- **Exercise task A**
Write out the reporting code starting with "Reporting and output" and going on through "self.channel_priorities = config.get('channel_priorities', [])", switching "include_reasons" to "show_reasons".
- **Exercise task B**
List every key set up in the analysis dictionary in the reporting code.

- **Page**

________

KaraokeMerge/cli/report.py

643 lines
28 KiB
Python

"""
Reporting and output generation for the Karaoke Song Library Cleanup Tool.
"""
from typing import Dict, List, Any
from collections import defaultdict, Counter
from utils import format_file_size, get_file_extension, extract_channel_from_path
class ReportGenerator:
"""Generates reports and statistics for the karaoke cleanup process."""
def __init__(self, config: Dict[str, Any]):
self.config = config
self.verbose = config.get('output', {}).get('verbose', False)
self.include_reasons = config.get('output', {}).get('include_reasons', True)
self.channel_priorities = config.get('channel_priorities', [])
def analyze_skip_patterns(self, skip_songs: List[Dict[str, Any]]) -> Dict[str, Any]:
"""Analyze patterns in the skip list to understand duplicate distribution."""
analysis = {
'total_skipped': len(skip_songs),
'file_type_distribution': defaultdict(int),
'channel_distribution': defaultdict(int),
'duplicate_reasons': defaultdict(int),
'kept_vs_skipped_channels': defaultdict(lambda: {'kept': 0, 'skipped': 0}),
'folder_patterns': defaultdict(int),
'artist_duplicate_counts': defaultdict(int),
'title_duplicate_counts': defaultdict(int)
}
for skip_song in skip_songs:
# File type analysis
ext = get_file_extension(skip_song['path'])

________

- **Source data**
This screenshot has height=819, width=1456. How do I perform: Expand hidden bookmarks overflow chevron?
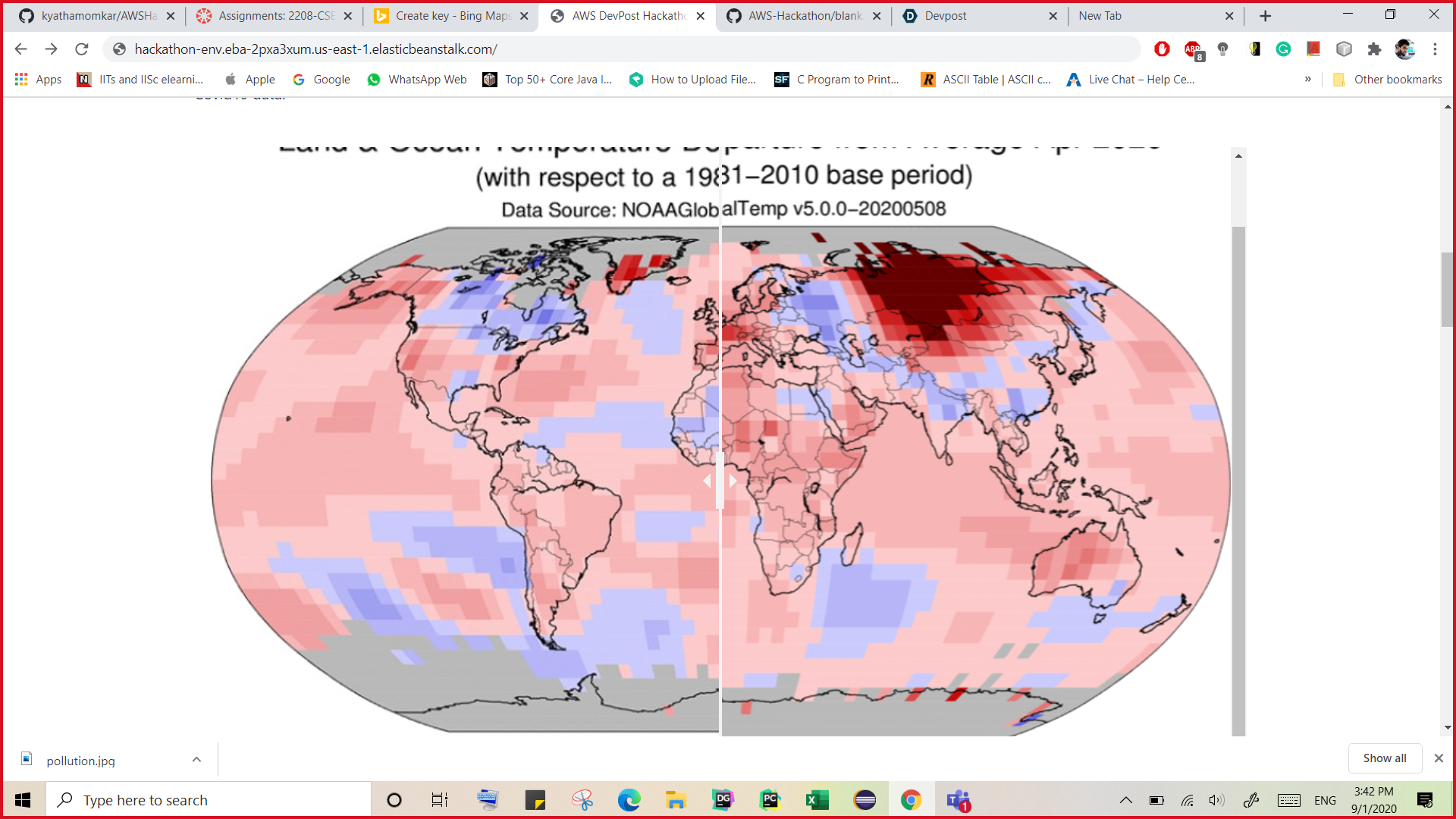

________

- **Correct output A**
Reporting and output generation for the Karaoke Song Library Cleanup Tool.
"""
from typing import Dict, List, Any
from collections import defaultdict, Counter
from utils import format_file_size, get_file_extension, extract_channel_from_path
class ReportGenerator:
"""Generates reports and statistics for the karaoke cleanup process."""
def __init__(self, config: Dict[str, Any]):
self.config = config
self.verbose = config.get('output', {}).get('verbose', False)
self.show_reasons = config.get('output', {}).get('show_reasons', True)
self.channel_priorities = config.get('channel_priorities', [])

- **Correct output B**
total_skipped
file_type_distribution
channel_distribution
duplicate_reasons
kept_vs_skipped_channels
folder_patterns
artist_duplicate_counts
title_duplicate_counts